The Calcasieu Parish Public Library serves citizens in all of Calcasieu Parish. This system has thirteen locations and is governed by a nine-member board. The largest location is the Central Library, located in Lake Charles, Louisiana, and the library system is a member of the Libraries Southwest consortia.

== History ==
The Calcasieu Parish Public Library began in 1944. On April 4, 1973, the Calcasieu Parish Police Jury passed Ordinance #1442 consolidating the Calcasieu Parish Public Library and the Lake Charles Public Library, which was established in 1901. The consolidation went into effect on January 1, 1974. On August 1, 1973, the Calcasieu Parish Police Jury entered into a joint services agreement with the City of Lake Charles. This agreement gave the mayor of Lake Charles the power to nominate five members of the Library Board of Control. The other four seats of this board are named by the President of the Police Jury. All nine members are confirmed by the Police Jury. Two ex officio members are the Police Jury President, or their representative, and the Mayor of Lake Charles. (Note: Learn more about the history of the Calcasieu Parish Public Library by visiting this webpage - https://calcasieulibrary.libnet.info/history-of-cppl)

== Branches ==
The Calcasieu Parish Public Library has 13 locations, including the main location, Central Library. This also includes Express Libraries opened at three branch locations that were closed due to heavy damage from Hurricane Laura and Hurricane Delta in 2020. The Express Libraries were made possible by a $20,000 grant from the American Library Association.
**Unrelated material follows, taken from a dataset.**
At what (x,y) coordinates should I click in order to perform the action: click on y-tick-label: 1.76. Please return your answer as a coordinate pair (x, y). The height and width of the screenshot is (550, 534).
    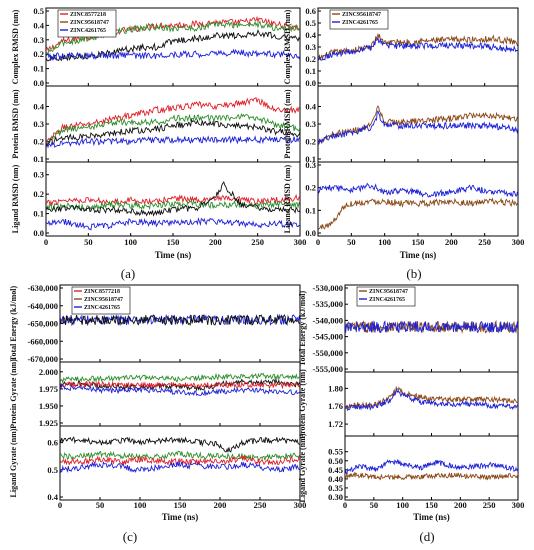
    Looking at the image, I should click on (336, 406).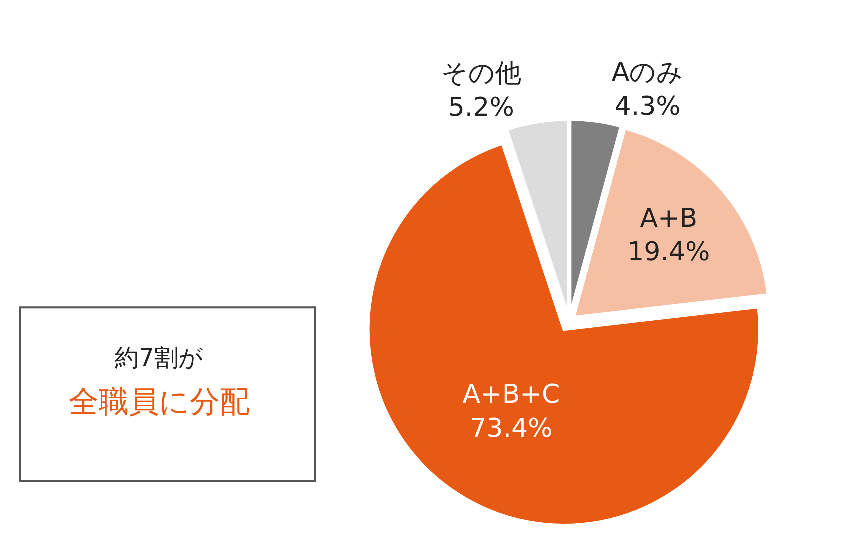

- Carnegie Memorial Library - 411 Pujo Street, Lake Charles, LA 70601
- Central Library - 301 W. Claude Street, South Lake Charles, LA 70605
- DeQuincy Library - 102 N. Pine Street, DeQuincy, LA 70633
- Epps Memorial Library - 1619 Cessford St. (temp location), North Lake Charles, LA 70601
- Hayes Library - 7709 Perier St., Hayes, LA 70646
- Iowa Library - 109 South Thomson Avenue, Iowa, LA 70647
- Maplewood Outreach Center - 91 Center Circle, Suphur, LA 70663
- Moss Bluff Express Library - 261 Parish Road, Lake Charles, LA 70611
- Starks Library - 113 S. Highway 109, Starks, LA 70661
- Sulphur Regional Library - 1160 Cypress St., Sulphur, LA 70663
- Southwest Louisiana Genealogical & Historical Library - 411 Pujo St., Downtown Lake Charles, LA 70601
- Vinton Library - 1601 Loree St., Vinton, LA 70668
- Westlake Library - 937 Mulberry St., Westlake, LA 70669

== Other Services ==
In 2013 the Calcasieu Parish Public Library launched a free home delivery service known as “Library-to-Go.” This service is intended to serve home bound library patrons such as those at nursing homes, group homes, and daycare centers. For additional information, visit this webpage - https://calcasieulibrary.org/library-to-go

== Awards ==
In 2010 the Calcasieu Parish Public Library received the Highsmith Library Innovation Award that year for a Summer Reading Program Yard Sign project. Yard signs were used to encourage students to read during the summer.